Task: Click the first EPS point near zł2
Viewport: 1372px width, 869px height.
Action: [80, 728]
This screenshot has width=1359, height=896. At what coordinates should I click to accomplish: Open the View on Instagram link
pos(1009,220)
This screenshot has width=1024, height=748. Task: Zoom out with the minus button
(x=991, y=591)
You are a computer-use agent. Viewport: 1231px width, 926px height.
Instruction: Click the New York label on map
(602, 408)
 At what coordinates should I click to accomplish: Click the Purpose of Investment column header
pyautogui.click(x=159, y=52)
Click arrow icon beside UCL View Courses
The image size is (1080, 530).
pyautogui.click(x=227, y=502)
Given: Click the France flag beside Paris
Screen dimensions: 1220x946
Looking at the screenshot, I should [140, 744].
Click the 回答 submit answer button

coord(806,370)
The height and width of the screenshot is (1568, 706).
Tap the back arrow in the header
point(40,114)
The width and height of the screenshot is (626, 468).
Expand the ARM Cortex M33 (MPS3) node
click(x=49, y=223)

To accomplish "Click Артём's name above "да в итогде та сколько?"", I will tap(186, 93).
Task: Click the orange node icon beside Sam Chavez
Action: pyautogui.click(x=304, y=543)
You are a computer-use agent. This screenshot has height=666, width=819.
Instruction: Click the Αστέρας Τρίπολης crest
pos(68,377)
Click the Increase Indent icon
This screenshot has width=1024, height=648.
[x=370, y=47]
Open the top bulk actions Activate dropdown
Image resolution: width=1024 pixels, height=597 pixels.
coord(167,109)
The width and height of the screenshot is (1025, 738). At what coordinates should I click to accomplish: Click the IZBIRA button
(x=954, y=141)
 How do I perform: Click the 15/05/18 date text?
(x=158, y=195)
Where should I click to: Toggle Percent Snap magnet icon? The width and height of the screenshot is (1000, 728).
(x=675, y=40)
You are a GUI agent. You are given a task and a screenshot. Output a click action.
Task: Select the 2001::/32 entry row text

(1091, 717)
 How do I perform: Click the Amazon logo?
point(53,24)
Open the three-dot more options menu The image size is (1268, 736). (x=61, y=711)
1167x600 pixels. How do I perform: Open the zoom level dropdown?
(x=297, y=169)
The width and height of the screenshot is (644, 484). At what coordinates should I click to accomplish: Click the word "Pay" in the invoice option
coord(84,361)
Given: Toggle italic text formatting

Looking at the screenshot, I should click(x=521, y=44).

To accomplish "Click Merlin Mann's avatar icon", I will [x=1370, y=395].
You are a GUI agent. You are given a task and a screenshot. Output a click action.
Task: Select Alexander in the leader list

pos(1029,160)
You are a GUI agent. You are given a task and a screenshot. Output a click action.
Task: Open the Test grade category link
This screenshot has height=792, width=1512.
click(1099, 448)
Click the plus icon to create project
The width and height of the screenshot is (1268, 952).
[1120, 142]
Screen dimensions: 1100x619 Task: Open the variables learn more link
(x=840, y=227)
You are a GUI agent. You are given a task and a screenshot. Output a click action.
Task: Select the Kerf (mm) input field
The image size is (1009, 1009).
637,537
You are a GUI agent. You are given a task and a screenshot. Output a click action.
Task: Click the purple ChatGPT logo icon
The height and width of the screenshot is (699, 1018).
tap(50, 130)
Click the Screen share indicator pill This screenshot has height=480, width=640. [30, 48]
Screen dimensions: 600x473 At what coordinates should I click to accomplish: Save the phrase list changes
◆ ◆ ◆
→ INSTRUCTIONS TO FOLLOW: Look through the entries and find each line that has the string "computer". Copy those lines.

→ RESPONSE AREA:
You are a computer-use agent. Viewport: 1231px width, 926px height.
You are a computer-use agent. This screenshot has height=666, width=819.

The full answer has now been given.